DATA PROVIDED below:

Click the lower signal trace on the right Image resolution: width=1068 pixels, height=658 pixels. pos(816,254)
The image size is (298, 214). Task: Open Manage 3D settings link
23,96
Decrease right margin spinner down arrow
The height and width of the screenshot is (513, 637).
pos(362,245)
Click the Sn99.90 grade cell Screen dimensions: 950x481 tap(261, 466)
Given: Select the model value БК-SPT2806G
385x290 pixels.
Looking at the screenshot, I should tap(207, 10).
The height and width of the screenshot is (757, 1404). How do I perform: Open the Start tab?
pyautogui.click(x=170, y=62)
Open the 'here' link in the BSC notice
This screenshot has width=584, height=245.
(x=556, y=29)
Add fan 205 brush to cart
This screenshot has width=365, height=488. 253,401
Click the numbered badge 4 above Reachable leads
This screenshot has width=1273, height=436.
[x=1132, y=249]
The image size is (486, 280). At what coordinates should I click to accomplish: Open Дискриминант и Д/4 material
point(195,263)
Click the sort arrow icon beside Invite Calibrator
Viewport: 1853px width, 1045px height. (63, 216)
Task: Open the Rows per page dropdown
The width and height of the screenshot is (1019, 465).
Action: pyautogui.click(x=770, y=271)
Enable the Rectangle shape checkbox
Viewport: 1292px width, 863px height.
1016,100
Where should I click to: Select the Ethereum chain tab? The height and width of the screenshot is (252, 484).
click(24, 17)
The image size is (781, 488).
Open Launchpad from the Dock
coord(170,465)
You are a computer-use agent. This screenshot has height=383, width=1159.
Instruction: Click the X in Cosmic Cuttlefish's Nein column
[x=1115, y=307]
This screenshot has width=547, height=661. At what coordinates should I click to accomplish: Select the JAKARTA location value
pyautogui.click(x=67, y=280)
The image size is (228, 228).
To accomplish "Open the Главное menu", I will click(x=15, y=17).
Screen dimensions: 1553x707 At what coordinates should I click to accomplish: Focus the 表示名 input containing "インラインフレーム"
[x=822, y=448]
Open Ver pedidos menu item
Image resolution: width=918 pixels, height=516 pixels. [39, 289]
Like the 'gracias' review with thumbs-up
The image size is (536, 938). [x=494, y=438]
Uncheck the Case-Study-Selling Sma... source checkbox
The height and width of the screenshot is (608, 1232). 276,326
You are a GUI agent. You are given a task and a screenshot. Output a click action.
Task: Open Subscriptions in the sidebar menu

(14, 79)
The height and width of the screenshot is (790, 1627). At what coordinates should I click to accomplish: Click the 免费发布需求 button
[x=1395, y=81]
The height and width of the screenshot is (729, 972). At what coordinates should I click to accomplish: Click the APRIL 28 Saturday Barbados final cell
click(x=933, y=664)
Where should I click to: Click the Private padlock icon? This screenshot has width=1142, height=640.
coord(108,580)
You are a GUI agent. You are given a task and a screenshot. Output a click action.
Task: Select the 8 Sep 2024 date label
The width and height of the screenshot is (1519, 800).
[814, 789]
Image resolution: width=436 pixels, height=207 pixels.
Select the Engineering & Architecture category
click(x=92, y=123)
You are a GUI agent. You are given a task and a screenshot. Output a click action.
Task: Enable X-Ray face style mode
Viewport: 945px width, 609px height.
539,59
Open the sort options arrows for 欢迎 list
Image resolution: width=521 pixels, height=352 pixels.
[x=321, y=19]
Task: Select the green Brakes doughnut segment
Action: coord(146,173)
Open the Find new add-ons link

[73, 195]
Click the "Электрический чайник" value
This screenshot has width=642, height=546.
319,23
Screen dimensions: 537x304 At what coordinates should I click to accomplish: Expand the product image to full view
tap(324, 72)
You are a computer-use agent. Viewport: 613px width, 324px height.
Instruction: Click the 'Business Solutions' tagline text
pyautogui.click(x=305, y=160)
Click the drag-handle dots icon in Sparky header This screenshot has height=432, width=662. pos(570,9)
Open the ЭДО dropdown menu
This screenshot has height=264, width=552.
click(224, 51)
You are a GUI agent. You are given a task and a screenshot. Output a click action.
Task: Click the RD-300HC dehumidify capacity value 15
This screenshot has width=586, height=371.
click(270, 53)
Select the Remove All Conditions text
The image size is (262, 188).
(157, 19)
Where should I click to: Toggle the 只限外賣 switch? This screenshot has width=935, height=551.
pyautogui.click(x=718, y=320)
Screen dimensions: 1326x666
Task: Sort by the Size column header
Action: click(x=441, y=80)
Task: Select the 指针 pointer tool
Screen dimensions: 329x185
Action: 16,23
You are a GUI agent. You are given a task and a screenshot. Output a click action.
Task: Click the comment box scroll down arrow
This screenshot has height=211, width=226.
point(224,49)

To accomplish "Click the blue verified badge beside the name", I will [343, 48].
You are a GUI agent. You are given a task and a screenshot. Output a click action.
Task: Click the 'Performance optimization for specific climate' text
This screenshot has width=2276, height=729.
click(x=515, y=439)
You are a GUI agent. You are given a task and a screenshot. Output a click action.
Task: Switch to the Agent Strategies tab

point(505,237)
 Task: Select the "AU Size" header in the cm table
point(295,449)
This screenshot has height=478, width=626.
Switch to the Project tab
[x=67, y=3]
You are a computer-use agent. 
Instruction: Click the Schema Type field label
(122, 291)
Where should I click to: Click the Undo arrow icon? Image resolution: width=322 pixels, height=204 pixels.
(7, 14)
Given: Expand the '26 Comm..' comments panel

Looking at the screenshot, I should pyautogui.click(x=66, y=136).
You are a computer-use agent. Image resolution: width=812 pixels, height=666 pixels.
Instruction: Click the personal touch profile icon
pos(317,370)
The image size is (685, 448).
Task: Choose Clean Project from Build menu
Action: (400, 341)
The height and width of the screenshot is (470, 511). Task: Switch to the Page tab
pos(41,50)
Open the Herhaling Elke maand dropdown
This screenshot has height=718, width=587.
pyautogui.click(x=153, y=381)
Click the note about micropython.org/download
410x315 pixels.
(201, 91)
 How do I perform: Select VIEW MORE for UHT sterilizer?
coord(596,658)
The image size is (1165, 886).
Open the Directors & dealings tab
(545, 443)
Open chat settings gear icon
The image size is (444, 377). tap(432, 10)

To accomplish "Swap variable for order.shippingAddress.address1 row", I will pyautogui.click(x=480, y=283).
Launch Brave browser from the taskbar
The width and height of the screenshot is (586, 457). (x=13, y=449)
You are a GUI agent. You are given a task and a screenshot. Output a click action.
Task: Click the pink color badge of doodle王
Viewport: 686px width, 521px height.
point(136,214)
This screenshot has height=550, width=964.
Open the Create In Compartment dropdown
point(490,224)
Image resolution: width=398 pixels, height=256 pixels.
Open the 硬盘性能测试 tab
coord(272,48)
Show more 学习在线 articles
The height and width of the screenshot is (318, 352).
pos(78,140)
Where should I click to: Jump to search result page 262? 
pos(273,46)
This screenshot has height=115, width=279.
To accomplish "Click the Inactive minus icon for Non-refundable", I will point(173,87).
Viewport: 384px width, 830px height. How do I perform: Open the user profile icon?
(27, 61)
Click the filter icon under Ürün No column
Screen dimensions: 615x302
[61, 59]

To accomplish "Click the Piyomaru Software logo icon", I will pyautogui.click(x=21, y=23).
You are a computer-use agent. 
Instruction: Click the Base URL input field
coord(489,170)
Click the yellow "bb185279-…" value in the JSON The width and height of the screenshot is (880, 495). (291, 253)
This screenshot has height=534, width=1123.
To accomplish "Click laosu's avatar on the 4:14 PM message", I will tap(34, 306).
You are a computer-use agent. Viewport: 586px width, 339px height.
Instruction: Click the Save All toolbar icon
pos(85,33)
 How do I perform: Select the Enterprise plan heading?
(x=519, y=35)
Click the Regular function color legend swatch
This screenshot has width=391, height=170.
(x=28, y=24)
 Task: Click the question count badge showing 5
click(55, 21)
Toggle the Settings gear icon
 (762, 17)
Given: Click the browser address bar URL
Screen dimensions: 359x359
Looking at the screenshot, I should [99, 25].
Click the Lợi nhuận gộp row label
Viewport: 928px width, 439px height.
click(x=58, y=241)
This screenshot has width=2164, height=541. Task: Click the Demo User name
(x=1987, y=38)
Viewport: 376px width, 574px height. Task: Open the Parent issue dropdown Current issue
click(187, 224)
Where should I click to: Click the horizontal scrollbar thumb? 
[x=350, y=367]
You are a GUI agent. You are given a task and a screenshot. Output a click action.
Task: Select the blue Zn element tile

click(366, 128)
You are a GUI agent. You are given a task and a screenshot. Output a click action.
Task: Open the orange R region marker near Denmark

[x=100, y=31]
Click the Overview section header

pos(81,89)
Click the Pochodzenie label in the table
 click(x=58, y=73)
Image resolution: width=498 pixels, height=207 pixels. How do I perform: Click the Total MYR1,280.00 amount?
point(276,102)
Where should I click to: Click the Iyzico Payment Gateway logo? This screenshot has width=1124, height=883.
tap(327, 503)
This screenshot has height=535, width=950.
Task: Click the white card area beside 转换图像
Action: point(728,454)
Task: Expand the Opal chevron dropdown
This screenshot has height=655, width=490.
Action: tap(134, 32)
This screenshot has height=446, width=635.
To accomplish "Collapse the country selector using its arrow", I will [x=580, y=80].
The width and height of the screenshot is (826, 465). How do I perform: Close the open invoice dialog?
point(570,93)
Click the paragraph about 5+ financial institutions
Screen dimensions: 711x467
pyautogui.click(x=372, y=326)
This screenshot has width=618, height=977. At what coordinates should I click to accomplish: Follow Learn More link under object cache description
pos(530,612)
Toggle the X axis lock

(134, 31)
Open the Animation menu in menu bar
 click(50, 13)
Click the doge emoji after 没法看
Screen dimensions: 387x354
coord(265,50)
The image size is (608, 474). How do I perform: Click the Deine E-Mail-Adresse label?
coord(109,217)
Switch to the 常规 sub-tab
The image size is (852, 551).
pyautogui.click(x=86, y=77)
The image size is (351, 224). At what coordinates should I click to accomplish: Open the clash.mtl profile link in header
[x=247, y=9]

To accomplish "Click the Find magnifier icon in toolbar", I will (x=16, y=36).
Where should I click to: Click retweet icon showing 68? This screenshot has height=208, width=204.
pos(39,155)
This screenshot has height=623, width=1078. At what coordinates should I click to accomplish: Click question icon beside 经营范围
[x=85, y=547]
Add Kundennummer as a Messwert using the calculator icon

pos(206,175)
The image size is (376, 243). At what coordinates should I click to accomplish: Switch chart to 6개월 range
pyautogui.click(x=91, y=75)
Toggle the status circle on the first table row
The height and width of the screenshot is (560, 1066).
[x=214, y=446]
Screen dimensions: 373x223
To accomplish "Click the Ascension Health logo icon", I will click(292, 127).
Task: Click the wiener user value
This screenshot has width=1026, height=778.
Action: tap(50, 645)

End of DATA PROVIDED.

▶ **YOUR TASK**
The line above containing "Viewport: 945px width, 609px height.", the line containing "Open the sort options arrows for 欢迎 list", and every line between them are to be transcribed exactly; no other line is wanted.

▶ **RESULT OF THE EXERCISE**
Viewport: 945px width, 609px height.
539,59
Open the sort options arrows for 欢迎 list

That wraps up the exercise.